Putting into practice

As this issue’s Report shows, however, there are significant obstacles to encouraging that supra-individual view of the engineer’s obligations. In ‘Engineering Manager: Constitutive Elements of This Profession’, Jelena Fischer, Mladen Pecujlija, Djordje Cosic, and Bojan Lalic describe and then survey the relatively new engineering management community in Serbia. They show that engineering management spread across the world from the United States, reaching Serbia in the early 2000s. Its initial professionalization and legitimization there, however, was quickly checked by the disruptions caused by the 2008 economic crisis. As a result of the crisis, engineering managers in Serbia have been forced away from the interdisciplinary ideals of their field – i.e., a true hybrid of engineering and management expertise – and toward a niche where they are responsible for ruthless cost-cutting and labor outsourcing. In that environment, engineering ethics education of any kind – but particularly the reflexive and inclusive RRI model espoused by Foley and Gibbs – has little hope of taking root. And in fact, the surveyed engineering managers ‘are aware of the importance of business ethics, but in actual business processes they fail to comply with their code of ethics’ and see little ‘obligation of managers to protect social justice and the environment and serve the welfare of society’.

In an environment where all incentives are pointed in the other direction, what can we do to ensure that engineers do feel such an obligation? The mechanisms that operated in the 20th century – professional courtesy and solidarity in particular – didn’t work all that well back then and seem to be even less effective today. One possibility, discussed by Trust Saidi, Christopher Mutswangwa, and Tania Douglas in ‘Design Thinking as a Complement to Human Factors Engineering for Enhancing Medical Device Usability’, is to show that inclusivity is necessary for successful engineering. Designers who don’t talk to potential users or others who are relevant to the technologies they design will end up with a product that doesn’t sell or that causes harms leading to legal action. Thinking more about usability – or even going the extra step of adopting RRI principles – is no guarantee of a successful product, but the two are linked. Saidi, Mutswangwa, and Douglas show that this is particularly the case for medical devices, which are embedded in complicated legal regimes and where users usually have requirements that engineers would have difficulty imagining on their own. And here we come full circle, because the authors argue that interdisciplinarity stimulates engineers’ imaginations: ‘multi-disciplinary teams that are a key feature in design thinking provide valuable input from diverse expertise, increasing the spectrum of ideas which enables the generation of a wider variety of possible solutions’.

So interdisciplinarity isn’t a panacea, but it is good practice. The same goes for responsible research and innovation. They both merit experimentation as well as the type of critical reflection and analysis that this journal aims for. And with continued experimentation and critical reflection and analysis we can encourage an engineering that is more humane, sustainable, and conscious of its far-ranging obligations in a complex, networked, global society.

Notes

1. Vogel, “Bioweapons Proliferation”; MacKenzie, “Science and Technology Studies and the Question of the Military”.

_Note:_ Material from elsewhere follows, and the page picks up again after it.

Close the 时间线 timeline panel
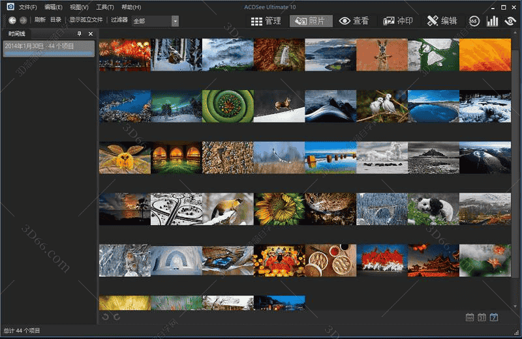The image size is (522, 339). 91,33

2. Frickel, Albert, and Prainsack, Investigating Interdisciplinary Collaboration; Kaplan, Milde, and Schwartz Cowan, “Symbiont Practices in Boundary Spanning”; Ku, “Forming Interdisciplinary Expertise”.

3. Chandler, “Drone Flight and Failure”.

4. Parks and Kaplan, Life in the Age of Drone Warfare; Gusterson, Drones; Laflamme, “A Sky Full of Signal”.

5. Johnson and Wetmore, “STS and Ethics”.

6. Shanley, “Looking Forward, Looking Back”.

7. Owen, Macnaghten, and Stilgoe, “Responsible Research and Innovation”; van Lente, Swierstra, and Joly, “Responsible Innovation as a Critique of Constructive Technology Assessment”; von Schomberg, “A Vision of Responsible Innovation”; Rip, “The Clothes of the Emperor”.